Copy each entry below exactly as it reads.
*** Opening of Supplied records ***
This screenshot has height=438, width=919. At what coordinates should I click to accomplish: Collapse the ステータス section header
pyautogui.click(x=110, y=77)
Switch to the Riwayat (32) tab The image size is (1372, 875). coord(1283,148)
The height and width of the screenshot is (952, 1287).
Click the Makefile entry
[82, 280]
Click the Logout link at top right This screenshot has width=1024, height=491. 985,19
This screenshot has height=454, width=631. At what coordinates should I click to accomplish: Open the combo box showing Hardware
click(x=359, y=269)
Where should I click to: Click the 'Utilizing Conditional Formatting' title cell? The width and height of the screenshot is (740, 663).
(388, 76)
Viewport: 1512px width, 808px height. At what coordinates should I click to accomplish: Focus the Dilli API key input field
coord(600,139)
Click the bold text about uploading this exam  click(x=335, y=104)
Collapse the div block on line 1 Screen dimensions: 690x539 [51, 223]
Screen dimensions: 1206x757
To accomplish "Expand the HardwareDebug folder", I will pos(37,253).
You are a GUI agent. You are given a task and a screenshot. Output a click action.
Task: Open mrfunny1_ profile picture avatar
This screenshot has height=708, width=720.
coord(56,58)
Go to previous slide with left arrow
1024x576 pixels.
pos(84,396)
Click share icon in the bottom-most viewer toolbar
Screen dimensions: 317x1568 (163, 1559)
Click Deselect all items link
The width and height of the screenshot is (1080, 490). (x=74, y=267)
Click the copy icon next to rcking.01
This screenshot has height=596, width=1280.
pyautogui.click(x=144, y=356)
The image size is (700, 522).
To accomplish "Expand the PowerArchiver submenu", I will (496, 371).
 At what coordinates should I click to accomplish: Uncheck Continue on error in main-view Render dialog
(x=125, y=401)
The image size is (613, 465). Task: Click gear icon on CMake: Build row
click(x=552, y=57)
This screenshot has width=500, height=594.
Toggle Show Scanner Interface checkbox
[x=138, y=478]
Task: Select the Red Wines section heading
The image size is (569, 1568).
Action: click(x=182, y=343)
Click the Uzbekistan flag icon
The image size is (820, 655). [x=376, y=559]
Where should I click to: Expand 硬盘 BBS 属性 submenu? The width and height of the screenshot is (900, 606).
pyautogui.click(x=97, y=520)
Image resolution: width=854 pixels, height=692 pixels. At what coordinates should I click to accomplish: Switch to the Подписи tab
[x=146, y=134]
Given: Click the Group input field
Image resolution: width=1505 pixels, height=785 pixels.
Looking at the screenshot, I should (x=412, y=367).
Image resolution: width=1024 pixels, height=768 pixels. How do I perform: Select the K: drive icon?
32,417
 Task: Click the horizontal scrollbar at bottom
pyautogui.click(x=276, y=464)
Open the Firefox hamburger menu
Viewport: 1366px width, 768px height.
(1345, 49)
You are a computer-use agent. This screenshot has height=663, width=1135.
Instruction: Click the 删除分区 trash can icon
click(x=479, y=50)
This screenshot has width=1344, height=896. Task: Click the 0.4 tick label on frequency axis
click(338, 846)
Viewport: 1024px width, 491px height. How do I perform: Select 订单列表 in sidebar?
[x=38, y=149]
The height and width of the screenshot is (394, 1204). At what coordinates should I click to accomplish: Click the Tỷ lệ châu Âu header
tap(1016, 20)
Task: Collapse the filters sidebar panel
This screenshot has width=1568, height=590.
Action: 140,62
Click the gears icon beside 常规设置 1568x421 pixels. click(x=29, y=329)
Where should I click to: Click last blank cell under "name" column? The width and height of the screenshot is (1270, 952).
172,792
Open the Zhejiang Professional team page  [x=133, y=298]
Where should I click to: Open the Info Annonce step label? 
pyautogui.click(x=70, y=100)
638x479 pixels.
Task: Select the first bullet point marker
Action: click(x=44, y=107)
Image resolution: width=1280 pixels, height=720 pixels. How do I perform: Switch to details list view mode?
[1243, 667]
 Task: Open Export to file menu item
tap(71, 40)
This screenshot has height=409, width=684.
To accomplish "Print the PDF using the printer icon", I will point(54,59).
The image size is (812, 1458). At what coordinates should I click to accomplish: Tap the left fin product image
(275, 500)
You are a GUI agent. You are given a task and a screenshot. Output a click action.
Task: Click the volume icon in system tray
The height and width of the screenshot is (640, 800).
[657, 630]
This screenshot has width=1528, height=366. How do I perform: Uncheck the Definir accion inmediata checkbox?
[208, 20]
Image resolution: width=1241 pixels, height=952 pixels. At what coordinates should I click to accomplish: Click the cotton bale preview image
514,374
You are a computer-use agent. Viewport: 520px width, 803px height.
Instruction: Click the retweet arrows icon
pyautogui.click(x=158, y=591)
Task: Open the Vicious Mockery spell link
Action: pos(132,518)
*** Close of Supplied records ***
→ Solution:
This screenshot has height=438, width=919. At what coordinates should I click to accomplish: Collapse the ステータス section header
pyautogui.click(x=110, y=77)
Switch to the Riwayat (32) tab The image size is (1372, 875). coord(1283,148)
The height and width of the screenshot is (952, 1287).
Click the Makefile entry
[82, 280]
Click the Logout link at top right This screenshot has width=1024, height=491. 985,19
This screenshot has height=454, width=631. At what coordinates should I click to accomplish: Open the combo box showing Hardware
click(x=359, y=269)
Where should I click to: Click the 'Utilizing Conditional Formatting' title cell? The width and height of the screenshot is (740, 663).
(388, 76)
Viewport: 1512px width, 808px height. At what coordinates should I click to accomplish: Focus the Dilli API key input field
coord(600,139)
Click the bold text about uploading this exam  click(x=335, y=104)
Collapse the div block on line 1 Screen dimensions: 690x539 [51, 223]
Screen dimensions: 1206x757
To accomplish "Expand the HardwareDebug folder", I will pos(37,253).
You are a GUI agent. You are given a task and a screenshot. Output a click action.
Task: Open mrfunny1_ profile picture avatar
This screenshot has height=708, width=720.
coord(56,58)
Go to previous slide with left arrow
1024x576 pixels.
pos(84,396)
Click share icon in the bottom-most viewer toolbar
Screen dimensions: 317x1568 (163, 1559)
Click Deselect all items link
The width and height of the screenshot is (1080, 490). (x=74, y=267)
Click the copy icon next to rcking.01
This screenshot has height=596, width=1280.
pyautogui.click(x=144, y=356)
The image size is (700, 522).
To accomplish "Expand the PowerArchiver submenu", I will (496, 371).
 At what coordinates should I click to accomplish: Uncheck Continue on error in main-view Render dialog
(x=125, y=401)
The image size is (613, 465). Task: Click gear icon on CMake: Build row
click(x=552, y=57)
This screenshot has width=500, height=594.
Toggle Show Scanner Interface checkbox
[x=138, y=478]
Task: Select the Red Wines section heading
The image size is (569, 1568).
Action: click(x=182, y=343)
Click the Uzbekistan flag icon
The image size is (820, 655). [x=376, y=559]
Where should I click to: Expand 硬盘 BBS 属性 submenu? The width and height of the screenshot is (900, 606).
pyautogui.click(x=97, y=520)
Image resolution: width=854 pixels, height=692 pixels. At what coordinates should I click to accomplish: Switch to the Подписи tab
[x=146, y=134]
Given: Click the Group input field
Image resolution: width=1505 pixels, height=785 pixels.
Looking at the screenshot, I should (x=412, y=367).
Image resolution: width=1024 pixels, height=768 pixels. How do I perform: Select the K: drive icon?
32,417
 Task: Click the horizontal scrollbar at bottom
pyautogui.click(x=276, y=464)
Open the Firefox hamburger menu
Viewport: 1366px width, 768px height.
(1345, 49)
You are a computer-use agent. This screenshot has height=663, width=1135.
Instruction: Click the 删除分区 trash can icon
click(x=479, y=50)
This screenshot has width=1344, height=896. Task: Click the 0.4 tick label on frequency axis
click(338, 846)
Viewport: 1024px width, 491px height. How do I perform: Select 订单列表 in sidebar?
[x=38, y=149]
The height and width of the screenshot is (394, 1204). At what coordinates should I click to accomplish: Click the Tỷ lệ châu Âu header
tap(1016, 20)
Task: Collapse the filters sidebar panel
This screenshot has width=1568, height=590.
Action: 140,62
Click the gears icon beside 常规设置 1568x421 pixels. click(x=29, y=329)
Where should I click to: Click last blank cell under "name" column? The width and height of the screenshot is (1270, 952).
172,792
Open the Zhejiang Professional team page  [x=133, y=298]
Where should I click to: Open the Info Annonce step label? 
pyautogui.click(x=70, y=100)
638x479 pixels.
Task: Select the first bullet point marker
Action: click(x=44, y=107)
Image resolution: width=1280 pixels, height=720 pixels. How do I perform: Switch to details list view mode?
[1243, 667]
 Task: Open Export to file menu item
tap(71, 40)
This screenshot has height=409, width=684.
To accomplish "Print the PDF using the printer icon", I will point(54,59).
The image size is (812, 1458). At what coordinates should I click to accomplish: Tap the left fin product image
(275, 500)
You are a GUI agent. You are given a task and a screenshot. Output a click action.
Task: Click the volume icon in system tray
The height and width of the screenshot is (640, 800).
[657, 630]
This screenshot has width=1528, height=366. How do I perform: Uncheck the Definir accion inmediata checkbox?
[208, 20]
Image resolution: width=1241 pixels, height=952 pixels. At what coordinates should I click to accomplish: Click the cotton bale preview image
514,374
You are a computer-use agent. Viewport: 520px width, 803px height.
Instruction: Click the retweet arrows icon
pyautogui.click(x=158, y=591)
Task: Open the Vicious Mockery spell link
Action: pos(132,518)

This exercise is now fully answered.